Hallo Angler!In der jetzigen Situation bin ich gegen ein Zusammenschluss.Ich bin schon sehr lange im DAV.Der Verband ermöglicht mir ein konfortables angeln in den neuen Bundesländern.Auf die Vereinsmeierei,wie in den alten Bundesländern,kann ich gern verzichten!Ich sehe in der vereinigung der beiden Verbände nur Nachteile.Die Angler in den alten Ländern,wollen nicht von unseren Erfahrungen lernen.Die meisten Menschen in den alten Ländern sehen nicht ein,dass wir im Osten das bessere Bildungssysthem,die bessere Vorschulausbildung,sprich Kindergarten,hatten und sind nach soviel Jahren nach der Wiedervereinigung noch voller Vorurteile gegenüber dem wilden Osten.


----------



## smithie (27. November 2012)

*AW: Wie steht Ihr zu der Fusion VDSF / DAV*



Ralle 24 schrieb:


> Nicht böse gemeint. Aber erkläre mir mal, was daran schief gehen soll. Welche Alternativen hätten die Verbände ?.


Sich jemand suchen, der anstatt der jetzigen Pachtpartner die Gewässer nimmt.
Und ich bin mir ziemlich sicher, dass sich da jemand findet.
Warum: Weil die Mehrheit auf sich selber und seinen Vorteil schaut.

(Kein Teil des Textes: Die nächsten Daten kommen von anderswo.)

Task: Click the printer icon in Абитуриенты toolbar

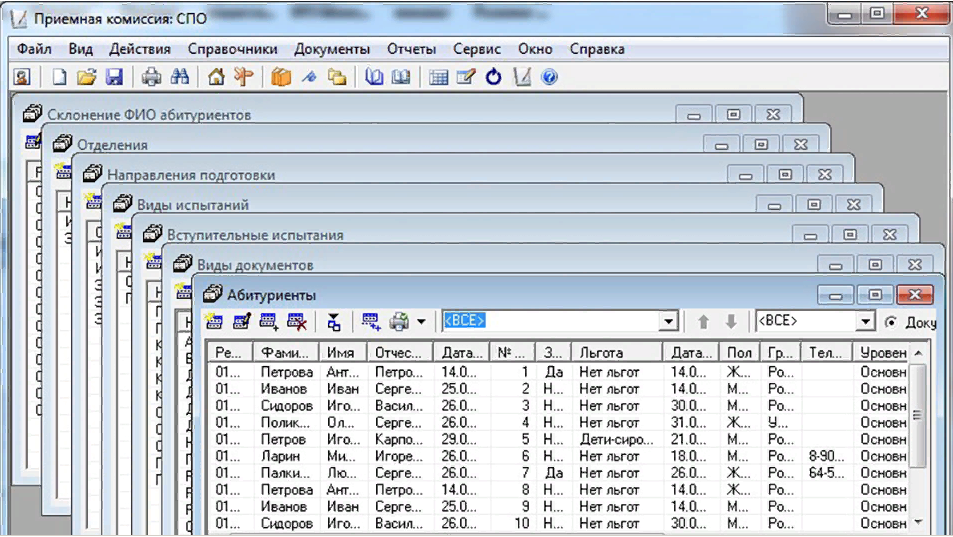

Und man will ja angeln gehen.



> Wenn die Verbände so weitermachen, schaffen sie eh vollends das Angeln ab - kommt am Ende also aufs gleiche raus.

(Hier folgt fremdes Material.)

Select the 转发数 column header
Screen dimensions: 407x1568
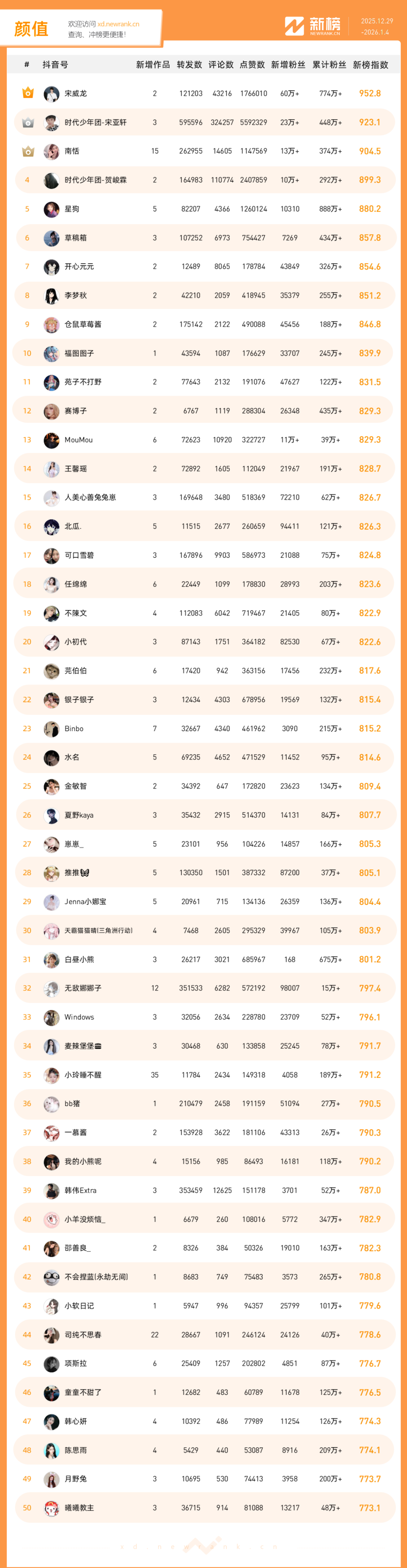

> Sorry, aber das ist nur ein Schreckgespenst, welches die Vereine am leben halten.


Jetzt ersetze bitte im zweiten Zitat "Vereine" durch "Verbandsgegner" - könnte man auch so rum formulieren ;-)


----------



## Sharpo (27. November 2012)

*AW: Wie steht Ihr zu der Fusion VDSF / DAV*



Ralle 24 schrieb:


> Nicht böse gemeint. Aber erkläre mir mal, was daran schief gehen soll. Welche Alternativen hätten die Verbände ?.

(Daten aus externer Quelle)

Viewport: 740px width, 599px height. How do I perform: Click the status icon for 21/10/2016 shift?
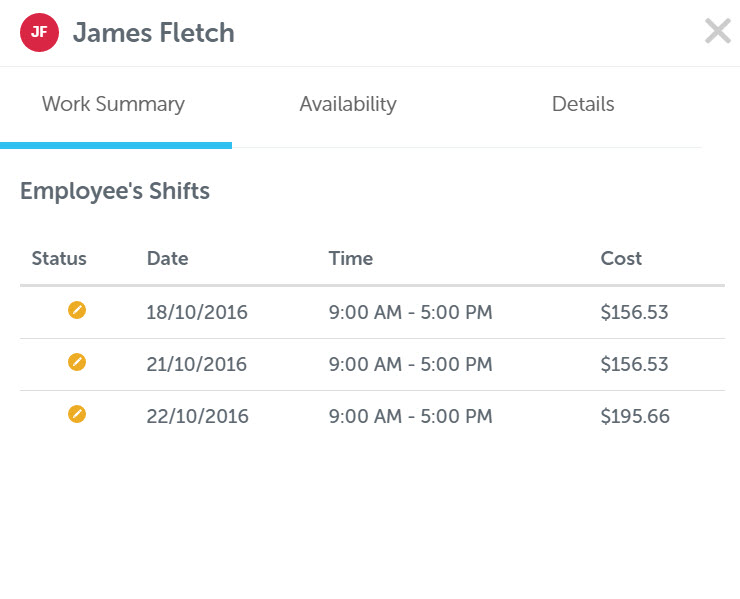pyautogui.click(x=77, y=362)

Wem ist damit geholfen aus die Vereine auszutreten?
Die meisten Tier- u. Naturschutzverbände lachen sich doch dabei den Arsch ab.
Endlich keiner mehr der ihnen ins Gewässer spuckt.

Ohne Vereine werden die meisten Gewässer für die Angler versperrt.
Ist leider Fakt.

Nein, im Grunde muss man zu den Vereinsammlungen und den Vorständen "einheizen", sich am Vereinsleben beteiligen.
Nur so kann man die Vorstände zu mehr Demokratie und Transparenz bringen.
Und dies muss dann bis zur Verbandsebene laufen.
Der Vereinsvorstand muss dann ausführlich den Vereinsmitgliedern Rede und Antwort stehen.

Der Druck den die Vereinsvorstände bekommen, diesen Druck müssen sie in den Verbandssitzungen und in den sonstigen vielen anderen Ausschusssitungen weitergeben.

Und genau auf diesen Mist hat keiner Lust.
Vereine mit viel und gute vereinseigene Gewässern haben daran noch weniger Interesse.
Womöglich sind diese dann nicht mal im Landesverband organisiert.


----------



## cyprinusbarbus (27. November 2012)

*AW: Wie steht Ihr zu der Fusion VDSF / DAV*

Zitat smithie : Aber wenn es wie bei einigen Vereinen so ist, dass sie abhängig von den Verbandsgewässern sind, kann man den Verein zusperren, wenn die Aktion schief geht.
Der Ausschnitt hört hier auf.